One simple way to do it is to create a symlink under /var/www/html/ that points to your code directory, e.g.:
sudo ln -s /var/lib/jenkins/jobs/"Code Deployement" /var/www/html/[project-name]

Jenkins + Windows + CMake + multiple build types (Debug, Release)

How can I make Jenkins do the following?
Checkout trunk/ from SVN, then build configurations Debug and Release using CMake, without having duplicate jobs for the configurations.
Took me a while to figure this out. Here's how I managed to do it.
Create a free-style job "Checkout". This job is going to do all the stuff that doesn't depend on the configuration type (Debug/Release).
Under "Source Code Management" select Subversion
Fill in the Repository URL. Probably a good idea to make it point to /trunk.
Set Local module dir to "." (no quotes)
As Check-out Strategy "Emulate clean" is nice
Build trigger Poll SCM, set Schedule to "5 * * * *" to check every 5 minutes.
Now under Advanced Project Options check 'Use custom workspace' and set the dir to e.g. "c:/src". We don't want Jenkins to use its internal workspace, because we want other jobs to be able to access the source.
Under Build add the following Windows batch command, which is used to clean the build dir. For some reason, CMake doesn't provide a way to do this.
cd c:\
rmdir /S /Q build
mkdir build
cd build
cmake --version
rem optionally: svn info c:\src
cmake -G "Visual Studio 10" c:\src
Create another job "Build", this time make it a "multi-configuration" job. This job is going to run for each configuration (Debug/Release).
First, set the Build Triggers to build after job "Checkout"
Now under Configuration Matrix add an axis "configuration" with values "Debug Release" (whitespace = separator). Unfortunately, the CMake builder plugin for Jenkins doesn't work with multi-configuration jobs. We can't even use cmake --build, because it always builds the Debug configuration. To build, we have to use another batch script:
cd c:\build
call "%ProgramFiles(x86)%\Microsoft Visual Studio 10.0\VC\vcvarsall.bat"

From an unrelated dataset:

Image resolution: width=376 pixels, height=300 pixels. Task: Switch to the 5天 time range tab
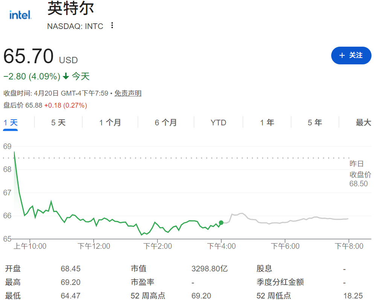[x=58, y=122]
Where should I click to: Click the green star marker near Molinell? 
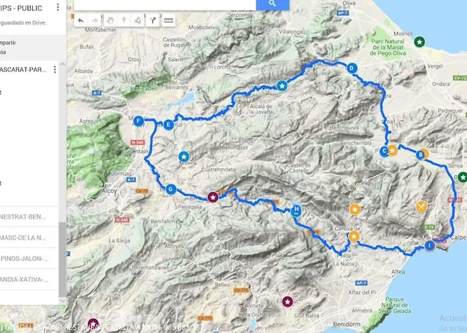pyautogui.click(x=420, y=42)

msbuild ALL_BUILD.vcxproj /verbosity:minimal /maxcpucount:1 /property:Configuration=%configuration%
If you want to build the entire solution, specify the .sln file instead of ALL_BUILD.vcxproj. If you only want to build a specific project, use
msbuild <solution>.sln /target:<project>
Use Jenkins Matrix job. Define one of the axes as build_mode with values Debug and Release. You then run CMake that will create both configurations for the compilation tool you'll be using (XCode, gcc, VisualStudio, etc.). You can then use build_mode as if it were an environment variable and pass it to build steps that do actual compilation.
When using the Visual Studio generator you can pass the configuration to build to the cmake --build-command:
cmake --build . --config Release
cmake --build . --config Debug
See also the CMake docs.
After using Jenkins for a while now, I found that you should use as few jobs as possible if you want to reuse the source directory.

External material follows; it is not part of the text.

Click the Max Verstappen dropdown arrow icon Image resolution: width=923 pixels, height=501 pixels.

The default setup in Jenkins is that each build uses a different directory as its workspace. Which implies that you do a complete SVN checkout every build. Which takes forever.
If you want to use the same source directory for every build, you have to worry about synchronization: Only one build at a time. As far as I know, Jenkins has no built-in means of synchronization. The only way is to only use one executor. Even then you can't control the way the executor chooses its next job.
Let's say job "SVN update" triggers job "Build". Someone starts "SVN update #33", which is supposed to trigger "Build #33". If, however, Jenkins' "Poll SCM" feature schedules "SVN update" #34 in the meantime, I haven't found a way to tell it that "Build #33" must run before "SVN update #34". So you might end up with "SVN update #34" running before "Build #33", and everything fails. Unless you manually disable the polling job. And remind yourself to re-enable it afterwards, of course.
Anyways. After using Jenkins for two years, I change my answer to: Never use multiple jobs that share resources (like the source dir), and bake all the logic into shell scripts (for loop over configurations).